Irán ha elevado la tensión en Oriente Medio con una advertencia directa: cualquier fuerza armada extranjera que intente acercarse al estrecho de Ormuz será atacada. Esta vía marítima es un punto crítico para el tránsito de petróleo a nivel global. La declaración busca disuadir operaciones militares en la zona, mientras el país refuerza su postura defensiva en un contexto de creciente presión internacional.

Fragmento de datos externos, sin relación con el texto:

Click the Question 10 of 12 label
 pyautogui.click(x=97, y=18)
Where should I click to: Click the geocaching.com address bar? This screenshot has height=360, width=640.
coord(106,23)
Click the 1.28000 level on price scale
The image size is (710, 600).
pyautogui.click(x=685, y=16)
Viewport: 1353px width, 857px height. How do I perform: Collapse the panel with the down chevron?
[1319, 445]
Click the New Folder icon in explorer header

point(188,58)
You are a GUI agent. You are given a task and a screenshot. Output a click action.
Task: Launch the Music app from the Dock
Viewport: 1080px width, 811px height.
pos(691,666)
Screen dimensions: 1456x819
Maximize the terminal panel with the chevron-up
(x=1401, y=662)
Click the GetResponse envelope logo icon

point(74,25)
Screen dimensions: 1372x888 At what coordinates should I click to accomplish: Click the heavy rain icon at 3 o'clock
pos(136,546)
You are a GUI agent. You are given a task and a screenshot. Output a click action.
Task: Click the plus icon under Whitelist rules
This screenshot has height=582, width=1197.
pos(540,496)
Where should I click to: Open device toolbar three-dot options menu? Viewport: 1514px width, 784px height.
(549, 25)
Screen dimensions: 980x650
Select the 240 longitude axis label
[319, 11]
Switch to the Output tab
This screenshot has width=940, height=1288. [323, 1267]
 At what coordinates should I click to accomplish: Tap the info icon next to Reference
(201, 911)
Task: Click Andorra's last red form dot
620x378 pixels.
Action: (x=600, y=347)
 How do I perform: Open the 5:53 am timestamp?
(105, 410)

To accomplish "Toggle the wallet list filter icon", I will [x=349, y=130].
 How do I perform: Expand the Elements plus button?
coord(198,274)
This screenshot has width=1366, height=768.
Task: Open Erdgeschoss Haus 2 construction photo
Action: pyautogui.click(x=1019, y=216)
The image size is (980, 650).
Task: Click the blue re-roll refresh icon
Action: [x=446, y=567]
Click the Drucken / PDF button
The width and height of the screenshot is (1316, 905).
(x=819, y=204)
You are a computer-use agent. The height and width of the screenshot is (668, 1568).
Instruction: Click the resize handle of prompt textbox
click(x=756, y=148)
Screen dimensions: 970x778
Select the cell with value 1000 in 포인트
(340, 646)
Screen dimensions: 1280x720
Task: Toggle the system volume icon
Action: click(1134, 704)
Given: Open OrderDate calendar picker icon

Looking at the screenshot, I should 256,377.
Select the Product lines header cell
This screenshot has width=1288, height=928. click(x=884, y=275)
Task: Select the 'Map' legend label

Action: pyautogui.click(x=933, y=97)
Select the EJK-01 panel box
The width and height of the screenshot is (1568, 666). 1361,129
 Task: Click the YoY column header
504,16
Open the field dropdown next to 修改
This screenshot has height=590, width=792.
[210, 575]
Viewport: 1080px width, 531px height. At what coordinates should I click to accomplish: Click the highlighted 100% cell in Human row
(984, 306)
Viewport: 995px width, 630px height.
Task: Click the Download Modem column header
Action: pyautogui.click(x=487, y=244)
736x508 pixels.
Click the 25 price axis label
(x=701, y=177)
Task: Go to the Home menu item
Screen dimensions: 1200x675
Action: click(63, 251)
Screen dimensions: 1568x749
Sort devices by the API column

Sistemas de defensa costera y misiles antibuque en el Golfo 🚀
Irán ha desplegado baterías de misiles antibuque como el Noor y el Qader, junto con radares de vigilancia costera, para cubrir el estrecho. También emplea lanchas rápidas equipadas con misiles de corto alcance y minas navales. Estas capacidades buscan negar el acceso a buques de guerra y portaviones. La estrategia combina sistemas asimétricos con defensas fijas para crear un perímetro de disuasión en un espacio marítimo de apenas 33 kilómetros de ancho.
El estrecho donde hasta los petroleros tienen que pedir permiso 🛢️
Irán amenaza con atacar a quien se acerque, pero todos sabemos que el estrecho de Ormuz es más transitado que el pasillo de un supermercado en hora punta. Mientras los guardias revolucionarios vigilan con prismáticos, los petroleros hacen cola para pasar. Lo curioso es que, con tanta amenaza, los barcos siguen pasando como si nada, solo que ahora los capitanes llevan el seguro del casco al día y un termo de café extra para la espera.